- Opening Delimiter -

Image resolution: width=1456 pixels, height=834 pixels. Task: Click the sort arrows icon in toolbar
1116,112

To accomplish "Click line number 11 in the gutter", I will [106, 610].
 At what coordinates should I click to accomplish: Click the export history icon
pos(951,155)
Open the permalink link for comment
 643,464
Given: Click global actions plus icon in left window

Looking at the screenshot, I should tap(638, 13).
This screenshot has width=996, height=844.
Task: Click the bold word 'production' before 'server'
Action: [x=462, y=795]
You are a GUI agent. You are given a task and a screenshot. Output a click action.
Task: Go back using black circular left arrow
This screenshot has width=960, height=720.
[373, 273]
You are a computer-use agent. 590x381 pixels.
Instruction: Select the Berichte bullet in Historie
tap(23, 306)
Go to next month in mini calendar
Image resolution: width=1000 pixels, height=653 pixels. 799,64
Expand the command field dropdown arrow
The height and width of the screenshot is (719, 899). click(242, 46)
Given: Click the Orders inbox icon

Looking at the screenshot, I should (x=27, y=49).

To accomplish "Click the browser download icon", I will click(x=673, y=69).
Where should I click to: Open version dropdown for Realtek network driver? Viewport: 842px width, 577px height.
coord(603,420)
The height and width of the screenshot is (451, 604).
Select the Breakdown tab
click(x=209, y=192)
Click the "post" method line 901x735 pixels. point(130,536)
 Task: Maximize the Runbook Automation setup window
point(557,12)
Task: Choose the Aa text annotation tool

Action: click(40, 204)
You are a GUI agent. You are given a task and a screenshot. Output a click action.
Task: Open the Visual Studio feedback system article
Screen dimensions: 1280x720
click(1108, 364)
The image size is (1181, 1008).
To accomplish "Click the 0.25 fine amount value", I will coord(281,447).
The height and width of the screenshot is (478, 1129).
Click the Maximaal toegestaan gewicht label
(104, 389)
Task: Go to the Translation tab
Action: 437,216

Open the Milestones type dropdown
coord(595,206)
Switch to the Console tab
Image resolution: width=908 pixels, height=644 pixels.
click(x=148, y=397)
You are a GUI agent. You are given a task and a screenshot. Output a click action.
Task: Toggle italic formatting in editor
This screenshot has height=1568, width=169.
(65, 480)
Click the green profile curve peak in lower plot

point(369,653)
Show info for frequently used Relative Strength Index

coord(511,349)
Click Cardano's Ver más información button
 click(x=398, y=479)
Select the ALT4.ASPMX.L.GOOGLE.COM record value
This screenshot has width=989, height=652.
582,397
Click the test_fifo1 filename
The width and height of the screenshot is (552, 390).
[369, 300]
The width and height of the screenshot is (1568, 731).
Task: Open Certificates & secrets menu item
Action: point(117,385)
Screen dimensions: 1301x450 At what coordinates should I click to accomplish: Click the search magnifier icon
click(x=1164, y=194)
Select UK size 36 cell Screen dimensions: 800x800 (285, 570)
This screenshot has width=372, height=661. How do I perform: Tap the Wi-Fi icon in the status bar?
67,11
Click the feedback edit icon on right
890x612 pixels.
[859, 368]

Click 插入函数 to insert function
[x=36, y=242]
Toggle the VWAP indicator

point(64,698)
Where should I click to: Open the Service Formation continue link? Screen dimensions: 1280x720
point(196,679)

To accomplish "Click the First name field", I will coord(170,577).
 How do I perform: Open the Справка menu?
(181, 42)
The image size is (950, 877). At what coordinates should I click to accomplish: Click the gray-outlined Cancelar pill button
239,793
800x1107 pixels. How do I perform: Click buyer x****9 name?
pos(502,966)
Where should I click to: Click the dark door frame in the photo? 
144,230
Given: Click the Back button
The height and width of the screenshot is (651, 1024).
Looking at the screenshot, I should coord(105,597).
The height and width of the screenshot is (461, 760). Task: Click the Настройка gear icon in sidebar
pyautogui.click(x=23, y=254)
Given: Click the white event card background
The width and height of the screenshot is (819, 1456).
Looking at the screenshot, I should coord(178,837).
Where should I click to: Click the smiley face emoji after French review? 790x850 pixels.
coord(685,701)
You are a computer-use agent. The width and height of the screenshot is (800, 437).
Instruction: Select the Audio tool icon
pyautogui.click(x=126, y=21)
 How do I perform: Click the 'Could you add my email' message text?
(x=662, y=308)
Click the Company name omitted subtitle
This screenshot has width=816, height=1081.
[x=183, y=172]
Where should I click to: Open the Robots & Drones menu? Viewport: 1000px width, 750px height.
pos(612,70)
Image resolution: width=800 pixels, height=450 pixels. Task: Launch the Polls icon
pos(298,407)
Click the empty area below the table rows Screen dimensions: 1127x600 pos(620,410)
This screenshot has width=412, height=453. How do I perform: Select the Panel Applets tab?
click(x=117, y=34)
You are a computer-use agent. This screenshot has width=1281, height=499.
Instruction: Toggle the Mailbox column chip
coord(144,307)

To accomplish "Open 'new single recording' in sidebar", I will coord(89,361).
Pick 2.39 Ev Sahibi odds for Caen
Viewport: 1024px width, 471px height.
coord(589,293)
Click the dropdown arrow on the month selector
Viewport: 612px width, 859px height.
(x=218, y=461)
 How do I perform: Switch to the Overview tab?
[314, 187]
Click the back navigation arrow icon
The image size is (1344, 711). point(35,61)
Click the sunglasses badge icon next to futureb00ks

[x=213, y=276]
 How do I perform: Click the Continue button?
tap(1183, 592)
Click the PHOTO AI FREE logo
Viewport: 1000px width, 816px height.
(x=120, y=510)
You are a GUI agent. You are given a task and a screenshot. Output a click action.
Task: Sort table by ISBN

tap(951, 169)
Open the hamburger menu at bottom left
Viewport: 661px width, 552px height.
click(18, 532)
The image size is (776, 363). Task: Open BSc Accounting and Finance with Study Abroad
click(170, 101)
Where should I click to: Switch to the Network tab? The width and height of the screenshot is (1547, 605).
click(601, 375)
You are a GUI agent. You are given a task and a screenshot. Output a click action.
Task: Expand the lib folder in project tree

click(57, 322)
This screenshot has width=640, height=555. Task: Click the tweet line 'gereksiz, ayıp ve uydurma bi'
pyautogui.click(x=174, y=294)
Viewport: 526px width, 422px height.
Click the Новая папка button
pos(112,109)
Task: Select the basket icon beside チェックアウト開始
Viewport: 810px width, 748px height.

- Closing Delimiter -

All lines from the beginning of the listing through the one with "The height and width of the screenshot is (478, 1129)." are to be restated word for word, and only those.

**EXERCISE RESPONSE:**
Image resolution: width=1456 pixels, height=834 pixels. Task: Click the sort arrows icon in toolbar
1116,112

To accomplish "Click line number 11 in the gutter", I will [106, 610].
 At what coordinates should I click to accomplish: Click the export history icon
pos(951,155)
Open the permalink link for comment
 643,464
Given: Click global actions plus icon in left window

Looking at the screenshot, I should tap(638, 13).
This screenshot has width=996, height=844.
Task: Click the bold word 'production' before 'server'
Action: [x=462, y=795]
You are a GUI agent. You are given a task and a screenshot. Output a click action.
Task: Go back using black circular left arrow
This screenshot has width=960, height=720.
[373, 273]
You are a computer-use agent. 590x381 pixels.
Instruction: Select the Berichte bullet in Historie
tap(23, 306)
Go to next month in mini calendar
Image resolution: width=1000 pixels, height=653 pixels. 799,64
Expand the command field dropdown arrow
The height and width of the screenshot is (719, 899). click(242, 46)
Given: Click the Orders inbox icon

Looking at the screenshot, I should (x=27, y=49).

To accomplish "Click the browser download icon", I will click(x=673, y=69).
Where should I click to: Open version dropdown for Realtek network driver? Viewport: 842px width, 577px height.
coord(603,420)
The height and width of the screenshot is (451, 604).
Select the Breakdown tab
click(x=209, y=192)
Click the "post" method line 901x735 pixels. point(130,536)
 Task: Maximize the Runbook Automation setup window
point(557,12)
Task: Choose the Aa text annotation tool

Action: click(40, 204)
You are a GUI agent. You are given a task and a screenshot. Output a click action.
Task: Open the Visual Studio feedback system article
Screen dimensions: 1280x720
click(1108, 364)
The image size is (1181, 1008).
To accomplish "Click the 0.25 fine amount value", I will coord(281,447).
The height and width of the screenshot is (478, 1129).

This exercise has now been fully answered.